::: Recorded data

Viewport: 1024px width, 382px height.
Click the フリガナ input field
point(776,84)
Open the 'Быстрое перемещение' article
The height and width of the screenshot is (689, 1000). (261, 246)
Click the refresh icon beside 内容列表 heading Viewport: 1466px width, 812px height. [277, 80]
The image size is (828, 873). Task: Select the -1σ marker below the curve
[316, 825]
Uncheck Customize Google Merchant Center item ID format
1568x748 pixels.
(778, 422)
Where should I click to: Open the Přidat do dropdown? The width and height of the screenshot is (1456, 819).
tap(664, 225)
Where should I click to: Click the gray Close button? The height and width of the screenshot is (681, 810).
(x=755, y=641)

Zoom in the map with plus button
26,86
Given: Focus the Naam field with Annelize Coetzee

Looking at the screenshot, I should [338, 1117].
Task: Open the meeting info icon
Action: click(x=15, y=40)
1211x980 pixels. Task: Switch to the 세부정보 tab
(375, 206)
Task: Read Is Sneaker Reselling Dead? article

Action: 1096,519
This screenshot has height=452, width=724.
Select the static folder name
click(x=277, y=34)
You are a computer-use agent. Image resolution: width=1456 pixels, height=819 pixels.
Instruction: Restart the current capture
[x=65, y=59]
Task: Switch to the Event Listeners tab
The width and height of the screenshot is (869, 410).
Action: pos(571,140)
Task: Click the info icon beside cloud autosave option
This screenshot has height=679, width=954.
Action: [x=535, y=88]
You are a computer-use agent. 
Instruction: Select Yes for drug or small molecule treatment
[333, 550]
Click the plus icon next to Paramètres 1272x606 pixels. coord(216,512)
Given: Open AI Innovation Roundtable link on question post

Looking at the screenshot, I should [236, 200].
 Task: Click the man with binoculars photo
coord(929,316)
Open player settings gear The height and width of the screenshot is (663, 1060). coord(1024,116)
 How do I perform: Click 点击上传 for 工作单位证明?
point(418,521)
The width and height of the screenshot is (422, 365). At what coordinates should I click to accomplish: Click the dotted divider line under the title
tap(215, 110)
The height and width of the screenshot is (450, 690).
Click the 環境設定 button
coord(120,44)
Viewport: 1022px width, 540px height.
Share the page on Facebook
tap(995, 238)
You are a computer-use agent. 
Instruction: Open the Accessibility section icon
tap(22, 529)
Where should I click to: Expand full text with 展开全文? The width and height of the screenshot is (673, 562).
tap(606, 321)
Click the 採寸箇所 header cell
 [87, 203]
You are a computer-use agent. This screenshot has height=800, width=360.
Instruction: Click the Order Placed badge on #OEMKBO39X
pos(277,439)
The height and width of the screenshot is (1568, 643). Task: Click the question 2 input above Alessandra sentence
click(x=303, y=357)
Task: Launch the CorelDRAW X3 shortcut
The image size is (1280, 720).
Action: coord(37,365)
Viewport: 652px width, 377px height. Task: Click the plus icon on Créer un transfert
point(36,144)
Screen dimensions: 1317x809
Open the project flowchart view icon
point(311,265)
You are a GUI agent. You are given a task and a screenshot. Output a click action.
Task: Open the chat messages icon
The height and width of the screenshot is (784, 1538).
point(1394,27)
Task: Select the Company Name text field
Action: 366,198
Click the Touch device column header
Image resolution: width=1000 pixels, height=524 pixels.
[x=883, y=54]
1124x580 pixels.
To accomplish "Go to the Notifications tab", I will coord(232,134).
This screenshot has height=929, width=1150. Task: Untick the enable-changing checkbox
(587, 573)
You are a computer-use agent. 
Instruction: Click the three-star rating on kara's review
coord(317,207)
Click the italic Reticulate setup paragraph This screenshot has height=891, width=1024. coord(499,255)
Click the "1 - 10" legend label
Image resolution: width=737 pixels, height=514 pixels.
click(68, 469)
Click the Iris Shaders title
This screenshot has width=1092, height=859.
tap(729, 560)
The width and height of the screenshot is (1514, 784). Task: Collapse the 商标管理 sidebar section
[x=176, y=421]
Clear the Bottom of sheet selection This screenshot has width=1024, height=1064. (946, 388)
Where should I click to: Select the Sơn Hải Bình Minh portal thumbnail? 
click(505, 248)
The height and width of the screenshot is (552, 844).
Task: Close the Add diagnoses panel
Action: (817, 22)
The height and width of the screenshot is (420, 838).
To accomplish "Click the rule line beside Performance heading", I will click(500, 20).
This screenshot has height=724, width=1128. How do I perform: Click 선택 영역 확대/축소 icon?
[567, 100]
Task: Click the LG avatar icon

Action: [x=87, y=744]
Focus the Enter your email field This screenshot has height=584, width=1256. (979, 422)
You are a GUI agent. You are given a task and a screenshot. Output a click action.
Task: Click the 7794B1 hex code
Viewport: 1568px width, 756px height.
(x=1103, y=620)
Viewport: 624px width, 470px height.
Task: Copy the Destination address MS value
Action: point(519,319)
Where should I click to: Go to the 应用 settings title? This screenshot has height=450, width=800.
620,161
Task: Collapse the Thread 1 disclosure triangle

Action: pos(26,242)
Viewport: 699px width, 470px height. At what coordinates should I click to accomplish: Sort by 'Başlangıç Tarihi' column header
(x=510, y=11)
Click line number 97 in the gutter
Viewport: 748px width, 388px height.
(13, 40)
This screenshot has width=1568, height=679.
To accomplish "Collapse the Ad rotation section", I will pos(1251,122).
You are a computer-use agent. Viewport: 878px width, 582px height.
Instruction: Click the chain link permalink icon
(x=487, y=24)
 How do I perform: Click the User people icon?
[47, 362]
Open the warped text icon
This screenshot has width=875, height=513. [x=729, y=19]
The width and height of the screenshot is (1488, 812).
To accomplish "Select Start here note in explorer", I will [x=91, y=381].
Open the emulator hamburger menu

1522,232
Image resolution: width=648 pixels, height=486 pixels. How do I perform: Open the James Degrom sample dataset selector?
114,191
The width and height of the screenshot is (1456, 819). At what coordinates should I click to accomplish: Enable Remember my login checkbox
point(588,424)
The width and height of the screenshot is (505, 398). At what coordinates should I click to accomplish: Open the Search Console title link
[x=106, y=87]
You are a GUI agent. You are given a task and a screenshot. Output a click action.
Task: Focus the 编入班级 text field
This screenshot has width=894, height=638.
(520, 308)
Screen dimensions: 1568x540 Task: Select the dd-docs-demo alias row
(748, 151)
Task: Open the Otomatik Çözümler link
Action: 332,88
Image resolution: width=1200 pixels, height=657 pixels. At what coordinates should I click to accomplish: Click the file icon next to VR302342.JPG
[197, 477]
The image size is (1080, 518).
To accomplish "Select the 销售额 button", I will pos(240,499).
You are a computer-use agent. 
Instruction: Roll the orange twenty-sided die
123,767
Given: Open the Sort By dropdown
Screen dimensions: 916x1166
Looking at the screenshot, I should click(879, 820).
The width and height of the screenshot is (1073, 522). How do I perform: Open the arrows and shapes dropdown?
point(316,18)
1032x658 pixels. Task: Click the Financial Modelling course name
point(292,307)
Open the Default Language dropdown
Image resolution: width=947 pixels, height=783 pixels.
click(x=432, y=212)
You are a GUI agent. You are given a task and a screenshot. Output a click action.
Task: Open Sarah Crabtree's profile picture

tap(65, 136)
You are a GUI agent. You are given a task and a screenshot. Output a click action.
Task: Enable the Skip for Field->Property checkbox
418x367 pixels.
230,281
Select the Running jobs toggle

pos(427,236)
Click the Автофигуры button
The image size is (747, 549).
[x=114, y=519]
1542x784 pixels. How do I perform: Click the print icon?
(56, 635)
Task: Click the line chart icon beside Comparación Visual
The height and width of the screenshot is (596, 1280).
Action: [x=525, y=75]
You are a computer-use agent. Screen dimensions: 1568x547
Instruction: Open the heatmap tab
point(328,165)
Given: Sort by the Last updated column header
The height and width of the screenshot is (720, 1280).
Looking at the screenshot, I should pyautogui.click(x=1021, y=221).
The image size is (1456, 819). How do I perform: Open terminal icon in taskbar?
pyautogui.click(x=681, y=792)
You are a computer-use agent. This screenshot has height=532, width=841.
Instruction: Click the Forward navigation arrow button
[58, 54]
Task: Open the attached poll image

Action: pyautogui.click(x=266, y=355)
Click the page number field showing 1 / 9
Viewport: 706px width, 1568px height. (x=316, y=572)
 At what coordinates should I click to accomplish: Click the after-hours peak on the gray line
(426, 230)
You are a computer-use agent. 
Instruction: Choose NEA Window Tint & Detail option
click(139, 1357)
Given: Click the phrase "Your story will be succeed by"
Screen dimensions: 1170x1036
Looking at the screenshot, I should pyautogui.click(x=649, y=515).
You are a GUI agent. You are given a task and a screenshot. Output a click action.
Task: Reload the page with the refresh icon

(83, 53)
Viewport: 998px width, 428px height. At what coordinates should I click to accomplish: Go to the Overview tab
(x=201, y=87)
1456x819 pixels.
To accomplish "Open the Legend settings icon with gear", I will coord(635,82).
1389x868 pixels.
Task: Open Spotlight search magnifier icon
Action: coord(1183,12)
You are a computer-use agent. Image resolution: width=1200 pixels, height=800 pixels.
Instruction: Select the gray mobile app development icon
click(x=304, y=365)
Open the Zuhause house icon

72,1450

::::::

◆ Goal of the exercise:
Rewrite everything from the line containing "The image size is (828, 873)." down to the line containing "click(x=277, y=34)", replacing "curve" with "graph" and leaving all else unchanged.

◆ Response:
The image size is (828, 873). Task: Select the -1σ marker below the graph
[316, 825]
Uncheck Customize Google Merchant Center item ID format
1568x748 pixels.
(778, 422)
Where should I click to: Open the Přidat do dropdown? The width and height of the screenshot is (1456, 819).
tap(664, 225)
Where should I click to: Click the gray Close button? The height and width of the screenshot is (681, 810).
(x=755, y=641)

Zoom in the map with plus button
26,86
Given: Focus the Naam field with Annelize Coetzee

Looking at the screenshot, I should [338, 1117].
Task: Open the meeting info icon
Action: click(x=15, y=40)
1211x980 pixels. Task: Switch to the 세부정보 tab
(375, 206)
Task: Read Is Sneaker Reselling Dead? article

Action: 1096,519
This screenshot has height=452, width=724.
Select the static folder name
click(x=277, y=34)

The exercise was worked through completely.